Another secondary outcome measure of our study was overall survival following RFA therapy, which was shown to be 6.4 mo. In the above-mentioned Austrian multicenter study, the overall survival following RFA application was 10.6 mo. However, this was a multicenter cohort, involving 58 patients in total. Other reported outcome measures included the increase of the diameter of tumor strictures or stent patency at follow-up[12,14].
Taken together, our study shows that endoscopic RFA for malignant bile obstruction is a technically feasible and easy-to-apply procedure. However, based on the current experience, RFA should not be applied outside of study protocols given the risk of potentially fatal bleeding. Thus, randomized studies comparing PDT plus stenting vs RFA plus stenting, both with or without chemotherapy, are clearly desired.
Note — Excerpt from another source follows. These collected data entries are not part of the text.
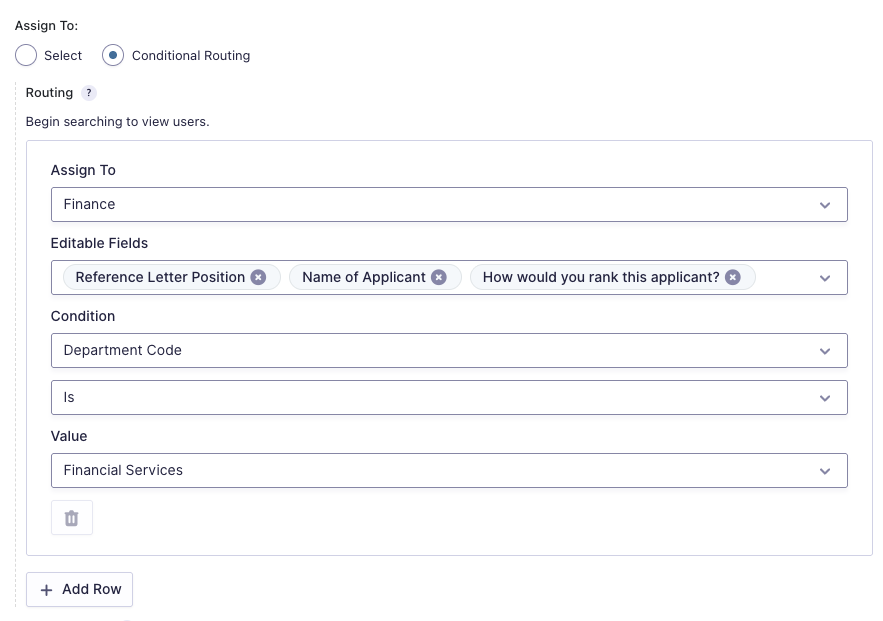
Task: Click the Reference Letter Position tag label
Action: click(160, 277)
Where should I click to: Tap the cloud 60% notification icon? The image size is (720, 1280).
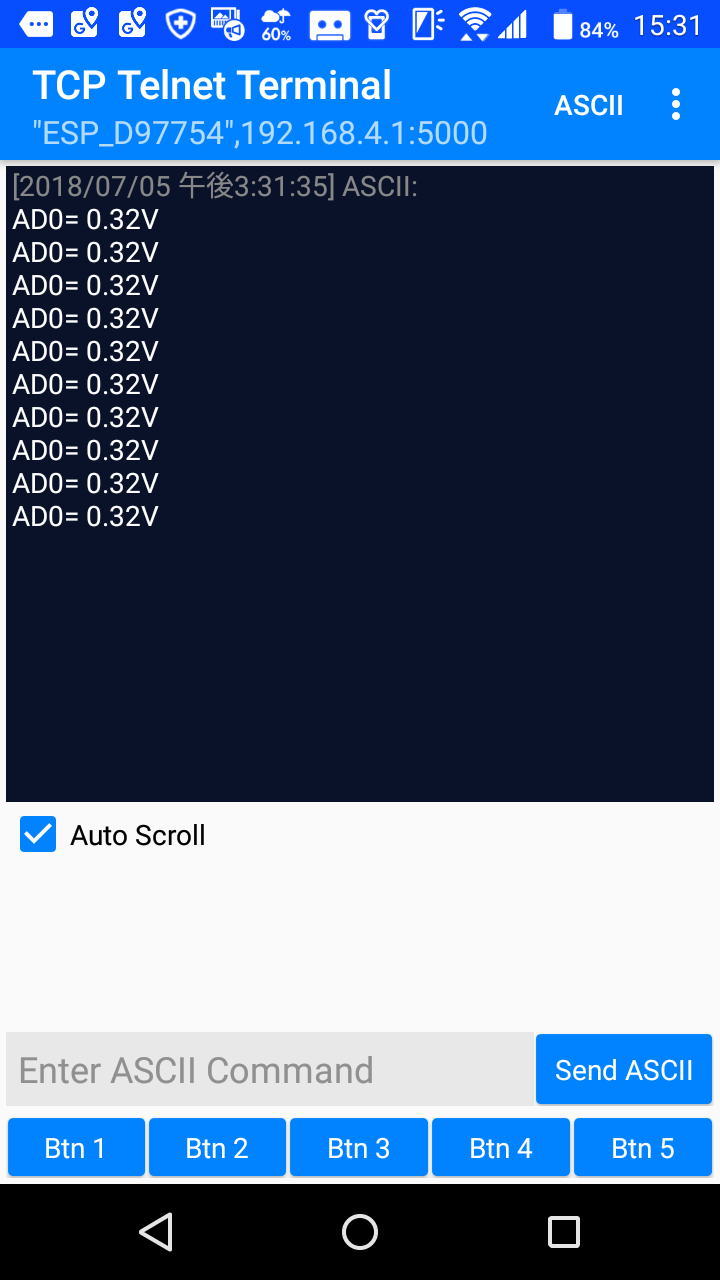[x=276, y=25]
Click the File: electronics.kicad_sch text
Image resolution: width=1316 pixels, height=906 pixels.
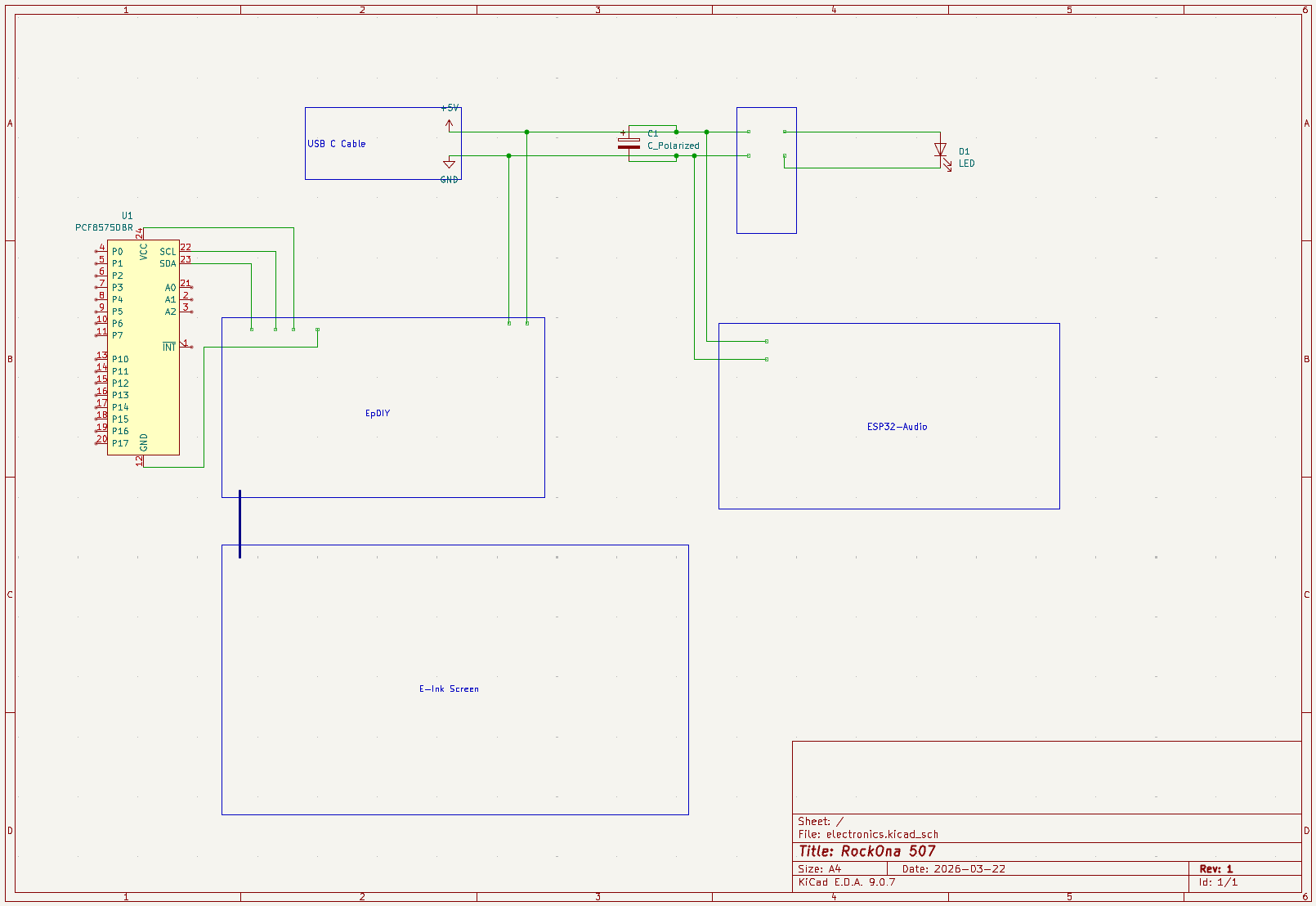click(867, 835)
Treatment with curative intent may be offered only for a minority of patients with cholangiocarcinoma. We evaluated the technical feasibility and safety of endoscopic radiofrequency ablation (RFA) for palliative treatment of malignant biliary obstruction.
A new endoscopic RFA probe (Habib EndoHPB, EMcision United Kingdom, London, United Kingdom) has recently been CE and FDA-approved, thereby offering a new palliative treatment option for the therapy of malignant biliary strictures. The catheter can be positioned and applied during endoscopic retrograde cholangiopancreatography using a specific guidewire.
This study demonstrates that endoscopic RFA is easy to perform and a technically highly successful tool for the endoscopic treatment of biliary malignancies. However, severe bleeding occurred in three of our patients that may have been directly associated with RFA although it occurred several weeks after the respective RFA applications.
This study evaluates a new therapeutic approach in the palliative treatment of patients with malignant biliary obstruction.
The authors showed in their retrospective study that endoscopic RFA is technically highly feasible for the treatment of malignant biliary strictures. However, severe complications such as biliary bleeding may occur and larger, prospective studies are warranted.